A dual-targeting, p53-independent, apoptosis-inducing platinum(II) anticancer complex, [Pt(BDI(QQ))]Cl

Abstract

The therapeutic index and cellular mechanism of action of [Pt(BDI(QQ))]Cl, a monocationic, square-planar platinum(II) complex, are reported. [Pt(BDI(QQ))]Cl was used to treat several cell lines, including wild type and cisplatin-resistant ovarian carcinoma cells (A2780 and A2780CP70) and non-proliferating lung carcinoma cells (A549). [Pt(BDI(QQ))]Cl selectively kills cancer cells over healthy cells and exhibits no cross-resistance with cisplatin. The mechanism of cell killing was established through detailed cell-based assays. [Pt(BDI(QQ))]Cl exhibits dual-threat capabilities, targeting nuclear DNA and mitochondria simultaneously. [Pt(BDI(QQ))]Cl induces DNA damage, leading to p53 enrichment, mitochondrial membrane potential depolarisation, and caspase-mediated apoptosis. [Pt(BDI(QQ))]Cl also accumulates in the mitochondria, resulting in direct mitochondrial damage. Flow cytometric studies demonstrated that [Pt(BDI(QQ))]Cl has no significant effect on cell cycle progression. Remarkably, p53-status is a not a determinant of [Pt(BDI(QQ))]Cl activity. In p53-null cells, [Pt(BDI(QQ))]Cl induces cell death through mitochondrial dysfunction. Cancers with p53-null status could therefore be targeted using [Pt(BDI(QQ))]Cl.

Figure 1

Cellular uptake following [Pt(BDI^QQ)]Cl treatment (10 μM for 12 h). The amount of platinum (ng) per million A549 lung carcinoma and A2780 ovarian carcinoma cells is shown for the cytoplasmic, nuclear, membrane, and mitochondrial fractions. The errors represent standard deviations.

Figure 2

(a) Immunoblotting analysis of proteins related to the DNA damage response and p53 induction pathways. Protein expression in A549 cells was observed following treatment with [Pt(BDI^QQ)]Cl (1–5 μM for 72 h).
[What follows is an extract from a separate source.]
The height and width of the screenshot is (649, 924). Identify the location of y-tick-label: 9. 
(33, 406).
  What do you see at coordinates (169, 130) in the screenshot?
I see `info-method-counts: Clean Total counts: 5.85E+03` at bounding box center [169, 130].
Whole cell lysates were resolved by SDS-PAGE and analysed by immunoblotting against γH2AX, p53, phosp53, p21, and β-actin (loading control). (b) Platinum content in genomic DNA extracted from A549 and A2780 cells dosed with [Pt(BDI^QQ)]Cl and cisplatin (10 μM for 12 h).

Figure 3

(a) The mean intensity of red fluorescence emitted by JC-1 stained A549 and A2780 cells in the absence and presence of [Pt(BDI^QQ)]Cl (5 μM for 48 h) or carbonyl cyanide m-chlorophenyl hydrazone (CCCP) (1 μM for 48 h). The errors represent standard deviations. (b) Histogram displaying red fluorescence emitted by JC-1 stained A549 and A2780 cells prior to (red line) and upon treatment with [Pt(BDI^QQ)]Cl (5 μM for 48 h) (blue line). (c) Fluorescence microscopy images of A549 cells untreated and treated with [Pt(BDI^QQ)]Cl (0.5 μM for 24 h), and then stained with Hoechst 33258 and MitoTracker Green. Scale bar = 21 μm.